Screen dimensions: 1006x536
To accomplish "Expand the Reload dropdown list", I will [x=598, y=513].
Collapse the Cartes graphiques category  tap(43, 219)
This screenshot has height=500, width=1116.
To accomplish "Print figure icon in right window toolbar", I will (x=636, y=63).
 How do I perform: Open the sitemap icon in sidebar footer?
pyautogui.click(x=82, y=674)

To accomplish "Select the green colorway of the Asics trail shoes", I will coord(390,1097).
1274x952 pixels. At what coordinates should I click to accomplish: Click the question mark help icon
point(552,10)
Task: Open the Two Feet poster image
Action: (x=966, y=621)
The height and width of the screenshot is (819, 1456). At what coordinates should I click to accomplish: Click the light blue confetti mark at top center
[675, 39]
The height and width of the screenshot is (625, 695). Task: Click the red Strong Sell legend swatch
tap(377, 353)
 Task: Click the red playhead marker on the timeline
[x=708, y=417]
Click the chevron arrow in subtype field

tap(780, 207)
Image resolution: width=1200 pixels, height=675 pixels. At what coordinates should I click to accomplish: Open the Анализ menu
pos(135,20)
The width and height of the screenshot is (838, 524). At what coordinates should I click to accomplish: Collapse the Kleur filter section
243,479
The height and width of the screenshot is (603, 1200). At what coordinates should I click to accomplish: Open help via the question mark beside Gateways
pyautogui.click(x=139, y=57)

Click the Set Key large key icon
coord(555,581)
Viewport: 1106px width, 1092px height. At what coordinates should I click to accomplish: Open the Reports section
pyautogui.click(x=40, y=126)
##########
Instructions for the task :: Search the entries above for the string "will", and report each line where it occurs.

Result ::
To accomplish "Expand the Reload dropdown list", I will [x=598, y=513].
To accomplish "Print figure icon in right window toolbar", I will (x=636, y=63).
To accomplish "Select the green colorway of the Asics trail shoes", I will coord(390,1097).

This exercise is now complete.